2009/12/21 David Goldsmith <d.l.goldsmith at gmail.com>:
> On Mon, Dec 21, 2009 at 9:57 AM, Christopher Barker
> <Chris.Barker at noaa.gov> wrote:
>> Dag Sverre Seljebotn wrote:
>>> I recently got motivated to get better linear algebra for Python;
>>
>> wonderful!
>>
>>> To me that seems like the ideal way to split up code -- let NumPy/SciPy
>>> deal with the array-oriented world and Sage the closer-to-mathematics
>>> notation.
>>
>> well, maybe -- but there is a lot of call for pure-computational linear
>> algebra.
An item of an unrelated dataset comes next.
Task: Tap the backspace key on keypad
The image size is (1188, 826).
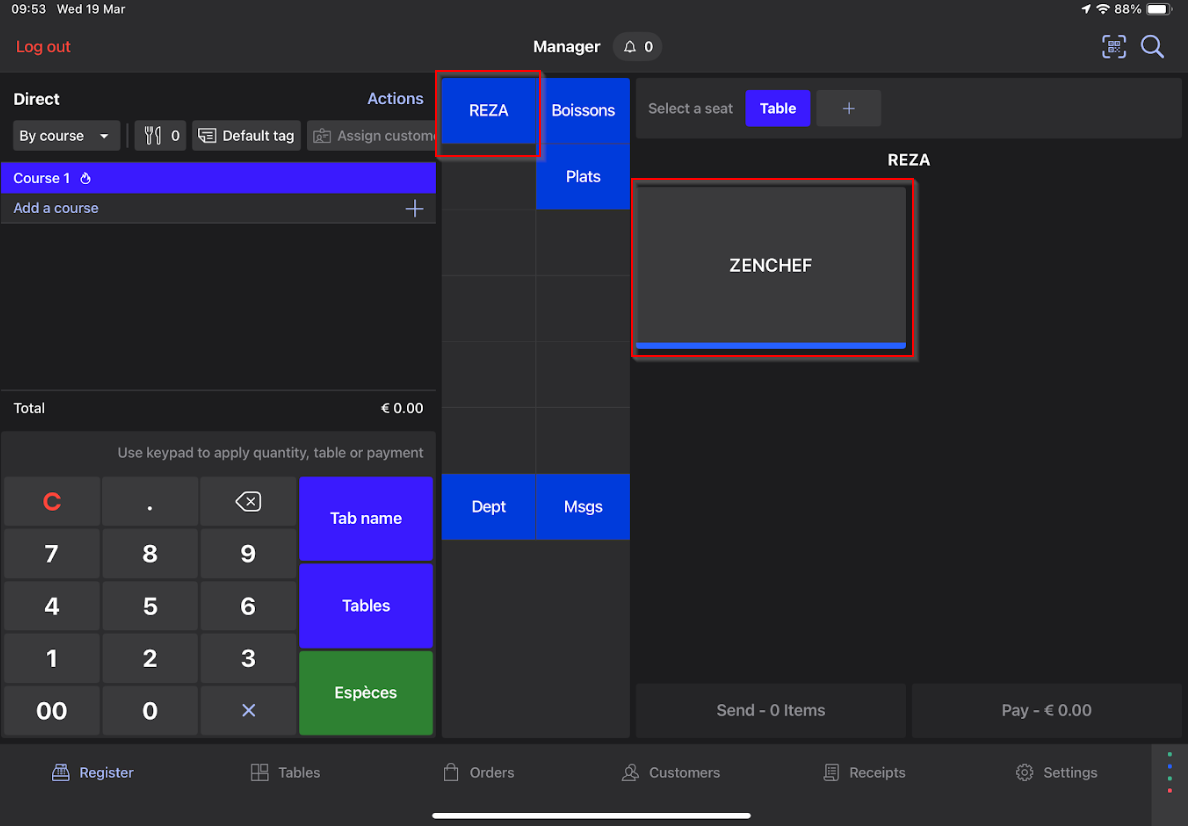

I do hope you'll consider building the computational portion of
>> it in a way that might be included in numpy or scipy by itself in the
>> future.
>
> My personal opinion is that the LA status quo is acceptably good:
> there's maybe a bit of an adjustment to make for newbies, but I don't
> see it as a very big one, and this list strikes me as very efficient
> at getting people over little bumps (e.g., someone emails in: "how do
> you matrix-multiply two arrays?" within minutes (:-)) Robert or
> Charles replies with "np.dot: np.dot([[1,2],[3,4]],[[1,2],[3,4]]) =
> array([[7,10],[15,22]])").  Certainly any significant changes to the
> base should need to run the gauntlet of an NEP process.

I think we have one major lacuna: vectorized linear algebra. If I have
to solve a whole whack of four-dimensional linear systems, right now I
need to either write a python loop and use linear algebra on them one
by one, or implement my own linear algebra. It's a frustrating lacuna,
because all the machinery is there: generalized ufuncs and LAPACK
wrappers. Somebody just needs to glue them together. I've even tried
making a start on it, but numpy's ufunc machinery and generic type
system is just too much of a pain for me to make any progress as is.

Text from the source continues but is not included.